When Naturally Skinny Models Look Anorexic

Discussing naturally skinny models, the Models Direct team is reminded of the widely covered controversy surrounding the Codie Young Topshop tale.

The controversial image of Codie Young for Topshop
The controversial image of Codie Young for Topshop

Earlier this year, we revealed that the Spanish political party Convergence and Union (CiU) asked the fashion industry not to hire extremely skinny models.

CIU argued that the industry has created a “social stereotype of extreme thinness linked with beauty and success”. Since then, a huge debate around skinny models has exploded – is this skinny model stereotype sending a deceitful message about diets and inviting women to loose weight and focus on the body?

Discussing naturally skinny models, the Models Direct team is reminded of the widely covered controversy surrounding the Codie Young Topshop tale.

Stories that suggested anorexia was being glamorised swarmed the net back in July this year when Topshop used the skinny teen model for their lookbook shots.

Comments from eating disorder professionals, including Helen Davies from UK anorexia charity Beat and Karen Easthall from a Norfolk-based anorexia support group, were particularly accusatory.

Easthall was quoted as saying: “The girl looks ill… I dread to think what’s under her clothes.

“A disturbing picture of a stick-thin model can cause problems with young girls, who may try to copy them.”

Davies had a similar opinion, saying: “There are tens of thousands of teenagers battling to overcome anorexia who could be affected by seeing pictures of dangerously thin girls being glamorised.

“For girls to see pictures of models who are this thin suggests that it’s okay to be like that, when it’s clearly not”.

The teen model did have a chance to defend her look however, as she responded to the controversy on her blog: “This is very hurtful to me as I am naturally skinny; and anyone who knows me would know that I have been naturally skinny my entire life, as my dad is 6’5 tall and skinny and my mum is also skinny, not to mention that my entire family on my dad’s side are all tall and skinny like me!

“For someone like Ms Davies to say it’s not okay for me to be this thin (which is how I was created) basically says it’s not okay for me to be who I am!”

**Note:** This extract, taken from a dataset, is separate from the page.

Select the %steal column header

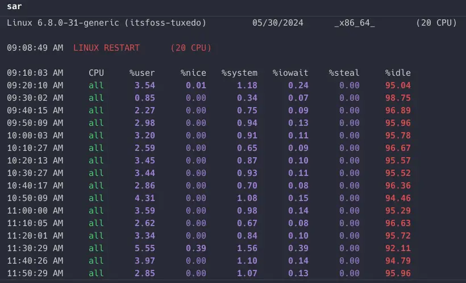pos(344,73)
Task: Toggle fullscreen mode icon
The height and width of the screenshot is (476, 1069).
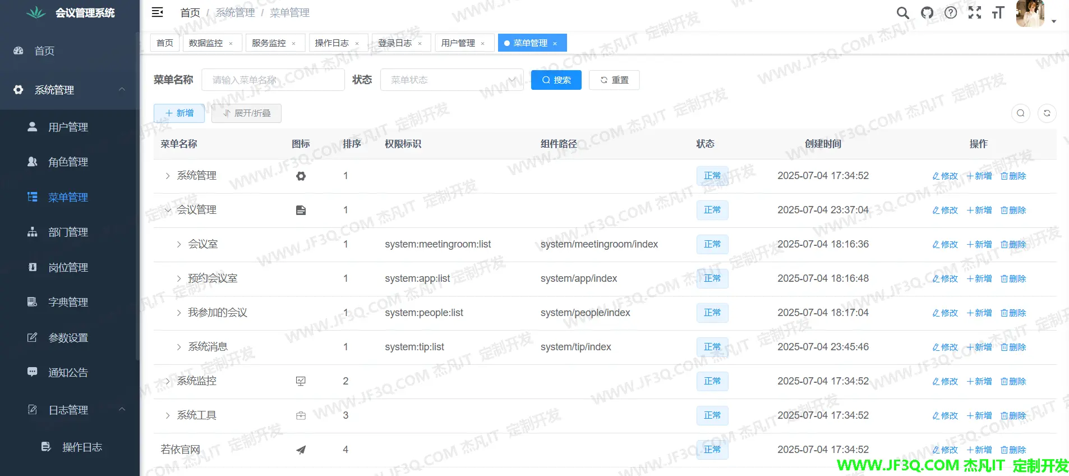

The model, who admitted to being an American size 0-2, went on to compare the treatment of thin and obese people: “There are overweight/obese people who are a size 34 or 18 but no one says anything to them because you don’t want to offend them! Just because someone eats a lot doesn’t make them healthy. Just like not eating anything doesn’t make you healthy. And funny enough saying I’m anorexic offends me just as being called obese offends overweight people, but the differences is that I’m not anorexic!”

Perhaps part of the problem of extremely skinny models, natural or not, is that we somehow think it’s normal, as that’s all we see. It’s no secret that for a long time mainstream fashion imagery has featured and perhaps favoured very slim models. But of course, very few women share this naturally thin ‘no-curve body type’.

With the average British woman’s dress size having grown from 12 to 14 in just over a decade, some may argue that the difficult-to-attain skinny and boyish look no longer has a place in the industry. So we at Models Direct find ourselves asking, are skinny models relatable? And more importantly, do they invite women to develop negative body image and obsess about loosing an unhealthy amount of weight?

On the other side of the coin, as Young explained, some people, many of whom are models, are indeed naturally skinny. And perhaps Young is right to compare overweight models to those underweight.

As of late, the media has been particularly accepting of plus size models, but is this notion glorifying the ‘fat and proud of it’ doctrine to make overweight women feel happy in their bodies? Should we really aspire to those who are overweight?

BMI is good way to check if you’re a healthy weight. If a model is not within the healthy range, whether under or over, perhaps they cannot be perceived as a healthy role model.

Models Direct wants to know what you think – if models are genuinely naturally thin, then is it fair to discriminate against them, the same way some might with overweight models?